Llegaron a Carenna por la tarde y fueron directos a la pequeña iglesia donde debían haberse casado. Mientras aparcaba, Rebecca lo miró preguntándose qué sentiría, pero el rostro de Luca no reflejaba nada, lo cual la decepcionó, pues hasta entonces había pensado que era algo que estaban haciendo juntos, y en aquel momento le parecía que Luca estaba más lejos que nunca, en algún lugar al que ella no estaba invitada.
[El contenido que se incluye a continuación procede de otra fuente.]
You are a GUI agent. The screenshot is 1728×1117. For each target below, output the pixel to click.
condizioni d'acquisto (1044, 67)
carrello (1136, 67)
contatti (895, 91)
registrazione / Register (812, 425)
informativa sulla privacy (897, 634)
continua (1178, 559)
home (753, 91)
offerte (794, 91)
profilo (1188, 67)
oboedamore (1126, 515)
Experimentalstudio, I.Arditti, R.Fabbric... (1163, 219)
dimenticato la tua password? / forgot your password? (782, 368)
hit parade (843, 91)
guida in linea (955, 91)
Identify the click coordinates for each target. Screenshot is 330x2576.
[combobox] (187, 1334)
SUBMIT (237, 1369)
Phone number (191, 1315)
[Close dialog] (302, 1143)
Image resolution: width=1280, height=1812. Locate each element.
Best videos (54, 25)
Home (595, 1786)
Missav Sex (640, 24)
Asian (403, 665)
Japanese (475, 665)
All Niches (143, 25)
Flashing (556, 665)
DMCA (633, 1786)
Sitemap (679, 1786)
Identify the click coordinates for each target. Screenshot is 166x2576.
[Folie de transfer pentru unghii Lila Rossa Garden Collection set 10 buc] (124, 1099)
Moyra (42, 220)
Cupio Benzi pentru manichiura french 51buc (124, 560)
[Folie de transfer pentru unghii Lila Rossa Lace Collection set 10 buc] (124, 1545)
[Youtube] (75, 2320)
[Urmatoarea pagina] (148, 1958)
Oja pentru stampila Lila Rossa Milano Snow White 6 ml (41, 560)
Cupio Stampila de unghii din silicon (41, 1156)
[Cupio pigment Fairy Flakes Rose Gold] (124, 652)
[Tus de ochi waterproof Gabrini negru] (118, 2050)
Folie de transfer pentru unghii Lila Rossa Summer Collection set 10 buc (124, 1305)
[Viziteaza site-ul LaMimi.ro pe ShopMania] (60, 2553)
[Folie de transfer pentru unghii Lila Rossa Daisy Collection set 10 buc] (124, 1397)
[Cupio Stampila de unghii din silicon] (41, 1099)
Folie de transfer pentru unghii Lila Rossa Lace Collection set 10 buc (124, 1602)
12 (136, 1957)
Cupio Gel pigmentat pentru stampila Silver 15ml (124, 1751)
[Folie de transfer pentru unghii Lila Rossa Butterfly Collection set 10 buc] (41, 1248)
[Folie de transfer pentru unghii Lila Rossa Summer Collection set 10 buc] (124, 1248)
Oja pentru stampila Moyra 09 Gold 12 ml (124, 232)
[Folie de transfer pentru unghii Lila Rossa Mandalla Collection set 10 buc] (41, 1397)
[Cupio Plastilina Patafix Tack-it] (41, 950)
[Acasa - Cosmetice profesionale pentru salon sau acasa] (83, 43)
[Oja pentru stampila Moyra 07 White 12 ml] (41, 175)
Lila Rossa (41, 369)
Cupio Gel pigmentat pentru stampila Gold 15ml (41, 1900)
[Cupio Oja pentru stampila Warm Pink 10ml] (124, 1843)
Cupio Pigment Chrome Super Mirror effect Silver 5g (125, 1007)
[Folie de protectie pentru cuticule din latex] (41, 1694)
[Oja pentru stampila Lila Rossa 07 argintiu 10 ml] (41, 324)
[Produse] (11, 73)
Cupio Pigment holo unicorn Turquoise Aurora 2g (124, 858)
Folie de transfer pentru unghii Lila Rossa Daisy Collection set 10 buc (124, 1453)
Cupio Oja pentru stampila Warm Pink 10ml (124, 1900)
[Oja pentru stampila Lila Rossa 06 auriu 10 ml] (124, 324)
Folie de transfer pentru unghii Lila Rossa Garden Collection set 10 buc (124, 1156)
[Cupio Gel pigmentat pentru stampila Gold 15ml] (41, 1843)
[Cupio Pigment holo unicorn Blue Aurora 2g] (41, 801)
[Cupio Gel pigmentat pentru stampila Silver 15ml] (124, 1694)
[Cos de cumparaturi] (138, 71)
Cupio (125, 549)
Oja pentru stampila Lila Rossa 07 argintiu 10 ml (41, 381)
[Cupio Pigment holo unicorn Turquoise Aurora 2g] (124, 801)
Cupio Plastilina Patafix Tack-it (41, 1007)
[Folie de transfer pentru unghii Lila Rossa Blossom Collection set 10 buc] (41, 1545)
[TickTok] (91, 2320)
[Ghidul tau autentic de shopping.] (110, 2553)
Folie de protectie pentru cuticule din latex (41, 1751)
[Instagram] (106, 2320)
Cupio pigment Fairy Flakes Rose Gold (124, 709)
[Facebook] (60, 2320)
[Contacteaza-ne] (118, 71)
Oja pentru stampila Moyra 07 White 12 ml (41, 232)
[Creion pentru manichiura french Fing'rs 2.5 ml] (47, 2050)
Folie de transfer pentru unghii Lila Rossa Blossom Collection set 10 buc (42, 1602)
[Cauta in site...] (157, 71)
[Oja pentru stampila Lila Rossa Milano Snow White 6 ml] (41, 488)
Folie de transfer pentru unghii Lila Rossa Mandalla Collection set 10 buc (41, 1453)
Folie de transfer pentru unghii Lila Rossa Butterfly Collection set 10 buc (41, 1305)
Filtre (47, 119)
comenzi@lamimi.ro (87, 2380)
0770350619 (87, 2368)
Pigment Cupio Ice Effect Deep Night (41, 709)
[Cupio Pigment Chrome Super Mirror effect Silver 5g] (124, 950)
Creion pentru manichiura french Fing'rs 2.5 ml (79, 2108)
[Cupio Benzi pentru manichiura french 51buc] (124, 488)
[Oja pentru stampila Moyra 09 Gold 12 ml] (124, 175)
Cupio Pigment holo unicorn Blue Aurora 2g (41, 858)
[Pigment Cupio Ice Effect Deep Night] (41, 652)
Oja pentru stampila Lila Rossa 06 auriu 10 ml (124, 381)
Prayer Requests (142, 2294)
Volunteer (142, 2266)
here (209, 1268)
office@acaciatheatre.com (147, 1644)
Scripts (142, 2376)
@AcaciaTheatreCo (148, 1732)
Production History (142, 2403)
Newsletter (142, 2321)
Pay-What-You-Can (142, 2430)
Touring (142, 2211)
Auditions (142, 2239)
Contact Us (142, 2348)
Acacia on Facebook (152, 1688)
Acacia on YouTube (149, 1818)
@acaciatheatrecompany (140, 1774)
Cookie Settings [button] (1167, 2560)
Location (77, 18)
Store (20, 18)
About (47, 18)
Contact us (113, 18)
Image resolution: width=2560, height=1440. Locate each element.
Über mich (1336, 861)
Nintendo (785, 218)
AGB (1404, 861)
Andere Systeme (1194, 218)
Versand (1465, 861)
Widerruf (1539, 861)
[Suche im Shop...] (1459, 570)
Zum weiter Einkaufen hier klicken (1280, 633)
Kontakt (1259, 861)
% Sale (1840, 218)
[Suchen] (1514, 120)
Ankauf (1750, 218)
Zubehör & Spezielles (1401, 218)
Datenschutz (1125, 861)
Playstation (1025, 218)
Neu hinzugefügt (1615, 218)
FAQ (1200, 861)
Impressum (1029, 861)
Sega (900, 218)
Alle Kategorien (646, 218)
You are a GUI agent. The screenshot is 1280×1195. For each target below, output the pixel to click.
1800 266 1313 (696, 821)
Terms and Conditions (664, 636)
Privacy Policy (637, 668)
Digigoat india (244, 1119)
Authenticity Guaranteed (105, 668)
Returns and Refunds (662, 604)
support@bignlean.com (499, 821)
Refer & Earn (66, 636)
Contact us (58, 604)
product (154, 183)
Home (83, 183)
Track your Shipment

– ¿Está aquí? -preguntó Luca cuando entraron en el campo santo-. ¿Me enseñas dónde?
– Sí, ven conmigo.
La pequeña tumba estaba alejada y anduvieron con cuidado porque el cementerio estaba lleno, hasta que llegaron a una pequeña sección donde yacían varios niños.
– ¿Por qué están aquí y no con sus familias? -quiso saber Luca, pero entonces fijó la vista en la señal, Gli Orfani, los huérfanos, y se estremeció.
Al final de la línea encontró la pequeña losa con «Rebecca Solway» inscrito, y la fecha de su nacimiento y de su muerte. Luca se arrodilló y posó una mano sobre la hierba.
– Debió de haber sido tan pequeña.
– Sí, lo era. Podrías haberla sujetado en una mano.
Luca cerró los ojos y ella lo sintió temblar, mientras esperaba que se volviera hacia ella. El momento se hizo esperar, pues él no se movió y mantuvo la mirada clavada en la tumba. Por fin Rebecca se fue y entró en la iglesia, que estaba vacía. Le decepcionó no ver al padre Valetti, así que salió y se encontró con Luca, que iba hacia ella.
– Gracias por dejarme solo con ella. ¿Quieres que espere aquí mientras vas tú?
– Sí, yo… -empezó a decir, y se paró al ver que alguien la llamaba desde la puerta.
– Es él, el padre Valetti.
– Siento no haber estado -la saludó el padre-; estaba en el banco. Me temo que no soy muy bueno con las finanzas. Me alegro de que haya vuelto.